The West has had some initial hesitations over calling Moscow’s move as an invasion because territories the Russian army entered were held by anti-Ukraine separatists.
The Ukraine crisis has entered a new phase after Russia authorised sending “peacekeeping” troops into eastern Ukraine this week, recognising two breakaway regions as independent states.
Western states called the Russian move “a flagrant violation of international law” but were split over calling it an invasion.
“I wouldn’t say that (it is) a fully fledged invasion, but Russian troops are on Ukrainian soil,” said EU foreign policy chief Josep Borrell in Paris, in contrast to the US and NATO, which described it as an invasion.
Even the US initially did not want to call it an invasion seeing it as “ongoing escalation along the borders of Ukraine” because separatists already controlled the breakaway regions and Moscow has covertly backed them since 2014. But after a brief reluctance, President Joe Biden called the Russian move “the beginning of a Russian invasion of Ukraine.”
“What we see now is that a country that is already invaded is suffering further invasion,” said NATO Secretary-General Jens Stoltenberg.
Experts also seem divided over the definition of the recent Russian military deployment. Western leaders claim that they have already entered Ukraine.
-------
PROBLEM DESCRIPTION: Please reproduce a passage from the Ukraine text word for word, beginning at the words "The Ukraine crisis" and ending after the words "it an invasion.".

SUPPLIED DATA:
-------
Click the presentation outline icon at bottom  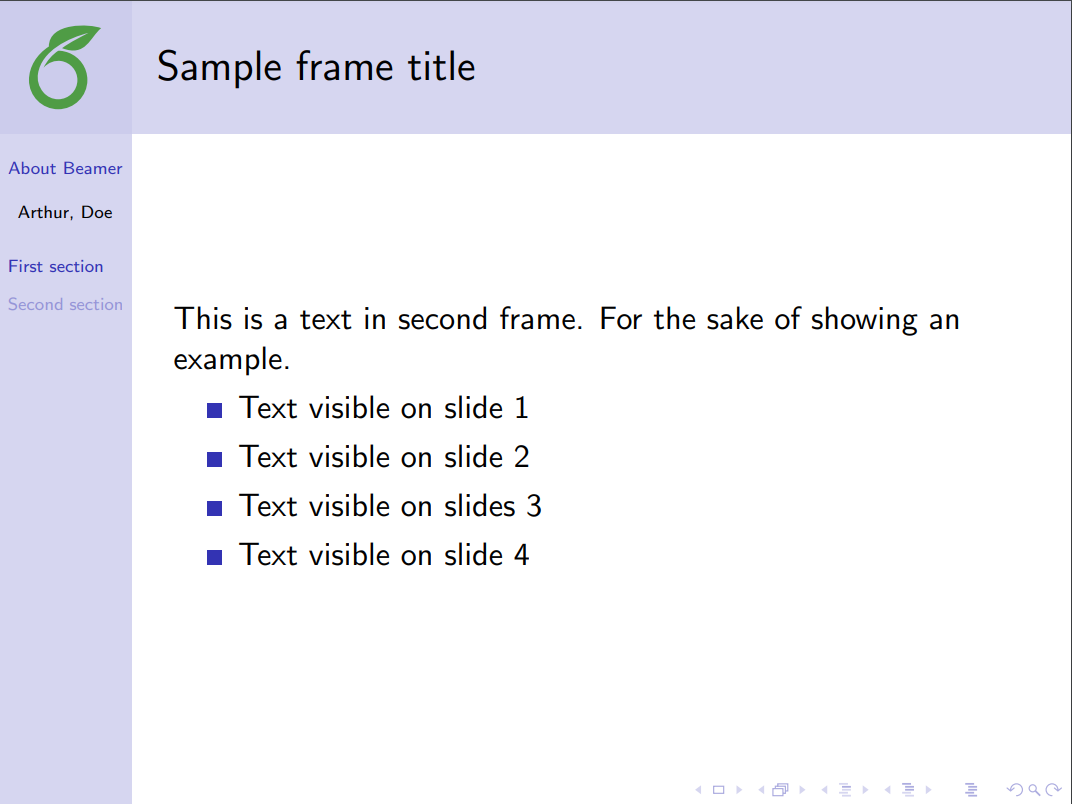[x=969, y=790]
-------
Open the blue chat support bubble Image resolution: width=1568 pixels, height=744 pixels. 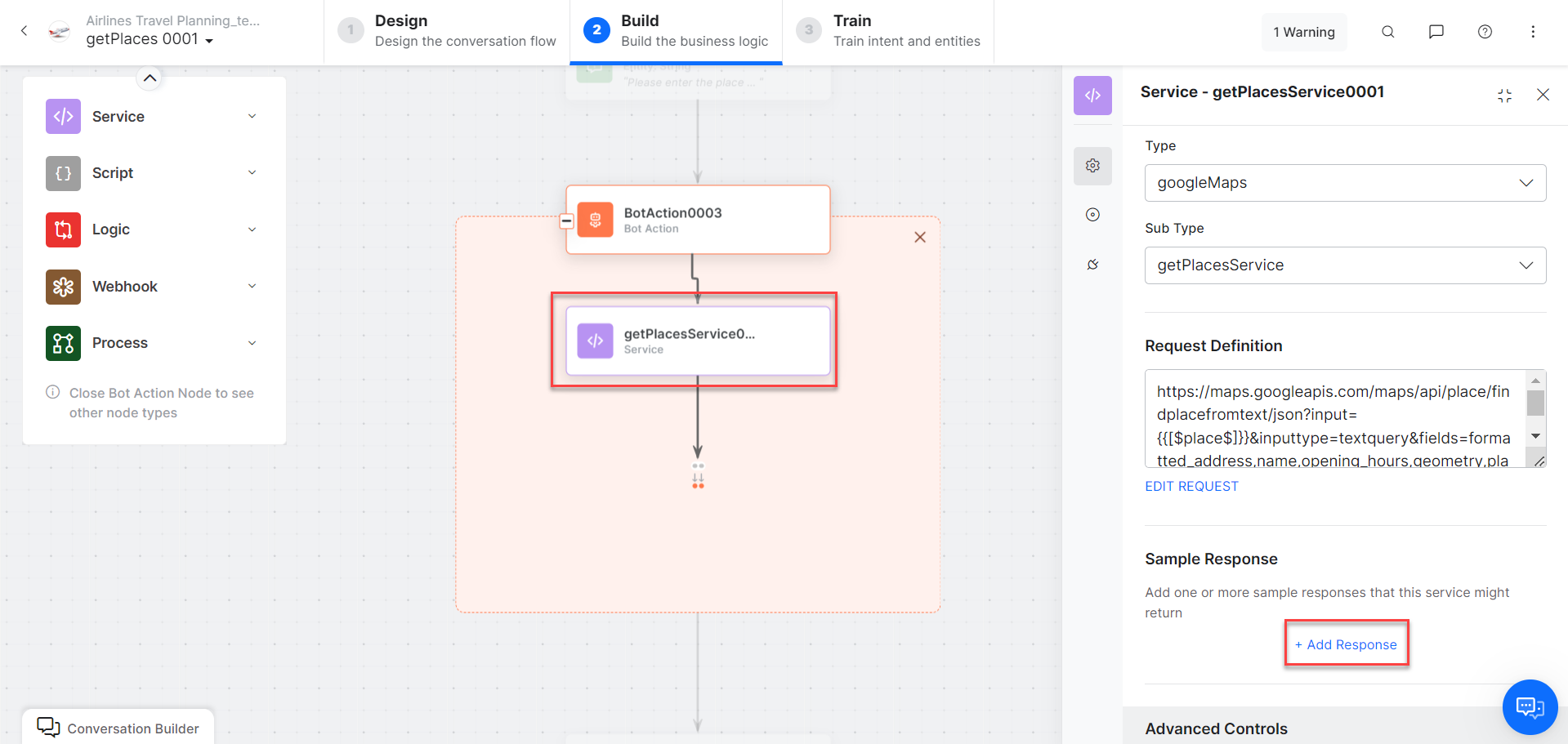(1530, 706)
-------
CORRECT RESULT:
The Ukraine crisis has entered a new phase after Russia authorised sending “peacekeeping” troops into eastern Ukraine this week, recognising two breakaway regions as independent states.
Western states called the Russian move “a flagrant violation of international law” but were split over calling it an invasion.